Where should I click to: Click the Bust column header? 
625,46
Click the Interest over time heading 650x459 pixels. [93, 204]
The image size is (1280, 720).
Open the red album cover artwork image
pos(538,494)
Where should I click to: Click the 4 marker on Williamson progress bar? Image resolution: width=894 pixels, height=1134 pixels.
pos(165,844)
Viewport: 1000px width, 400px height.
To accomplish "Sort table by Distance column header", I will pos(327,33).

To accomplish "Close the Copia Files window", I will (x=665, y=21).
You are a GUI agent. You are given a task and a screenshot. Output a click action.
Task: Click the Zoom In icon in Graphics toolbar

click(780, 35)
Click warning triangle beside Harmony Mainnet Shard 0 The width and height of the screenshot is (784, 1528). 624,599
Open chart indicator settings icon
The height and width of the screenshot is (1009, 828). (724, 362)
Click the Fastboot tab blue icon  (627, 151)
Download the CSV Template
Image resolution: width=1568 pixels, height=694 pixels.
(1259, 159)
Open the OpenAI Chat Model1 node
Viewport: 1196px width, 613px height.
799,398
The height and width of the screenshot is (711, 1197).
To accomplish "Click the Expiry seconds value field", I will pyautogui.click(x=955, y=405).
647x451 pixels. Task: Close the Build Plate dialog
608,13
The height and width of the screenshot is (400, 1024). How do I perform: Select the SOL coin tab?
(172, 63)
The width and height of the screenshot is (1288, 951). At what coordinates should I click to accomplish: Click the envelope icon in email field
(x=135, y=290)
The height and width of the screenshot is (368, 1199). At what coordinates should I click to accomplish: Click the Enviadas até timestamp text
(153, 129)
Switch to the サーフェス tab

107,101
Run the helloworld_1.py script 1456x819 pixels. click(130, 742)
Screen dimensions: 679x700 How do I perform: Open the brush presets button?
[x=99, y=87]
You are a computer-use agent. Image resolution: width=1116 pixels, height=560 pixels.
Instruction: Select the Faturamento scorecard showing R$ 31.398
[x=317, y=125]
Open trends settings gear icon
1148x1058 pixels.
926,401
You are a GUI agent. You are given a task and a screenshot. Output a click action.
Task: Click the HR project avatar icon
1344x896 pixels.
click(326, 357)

The problem
Copy each of the entries above line for line, without changing anything.

Output of the task
Where should I click to: Click the Bust column header? 
625,46
Click the Interest over time heading 650x459 pixels. [93, 204]
The image size is (1280, 720).
Open the red album cover artwork image
pos(538,494)
Where should I click to: Click the 4 marker on Williamson progress bar? Image resolution: width=894 pixels, height=1134 pixels.
pos(165,844)
Viewport: 1000px width, 400px height.
To accomplish "Sort table by Distance column header", I will pos(327,33).

To accomplish "Close the Copia Files window", I will (x=665, y=21).
You are a GUI agent. You are given a task and a screenshot. Output a click action.
Task: Click the Zoom In icon in Graphics toolbar

click(780, 35)
Click warning triangle beside Harmony Mainnet Shard 0 The width and height of the screenshot is (784, 1528). 624,599
Open chart indicator settings icon
The height and width of the screenshot is (1009, 828). (724, 362)
Click the Fastboot tab blue icon  (627, 151)
Download the CSV Template
Image resolution: width=1568 pixels, height=694 pixels.
(1259, 159)
Open the OpenAI Chat Model1 node
Viewport: 1196px width, 613px height.
799,398
The height and width of the screenshot is (711, 1197).
To accomplish "Click the Expiry seconds value field", I will pyautogui.click(x=955, y=405).
647x451 pixels. Task: Close the Build Plate dialog
608,13
The height and width of the screenshot is (400, 1024). How do I perform: Select the SOL coin tab?
(172, 63)
The width and height of the screenshot is (1288, 951). At what coordinates should I click to accomplish: Click the envelope icon in email field
(x=135, y=290)
The height and width of the screenshot is (368, 1199). At what coordinates should I click to accomplish: Click the Enviadas até timestamp text
(153, 129)
Switch to the サーフェス tab

107,101
Run the helloworld_1.py script 1456x819 pixels. click(130, 742)
Screen dimensions: 679x700 How do I perform: Open the brush presets button?
[x=99, y=87]
You are a computer-use agent. Image resolution: width=1116 pixels, height=560 pixels.
Instruction: Select the Faturamento scorecard showing R$ 31.398
[x=317, y=125]
Open trends settings gear icon
1148x1058 pixels.
926,401
You are a GUI agent. You are given a task and a screenshot. Output a click action.
Task: Click the HR project avatar icon
1344x896 pixels.
click(326, 357)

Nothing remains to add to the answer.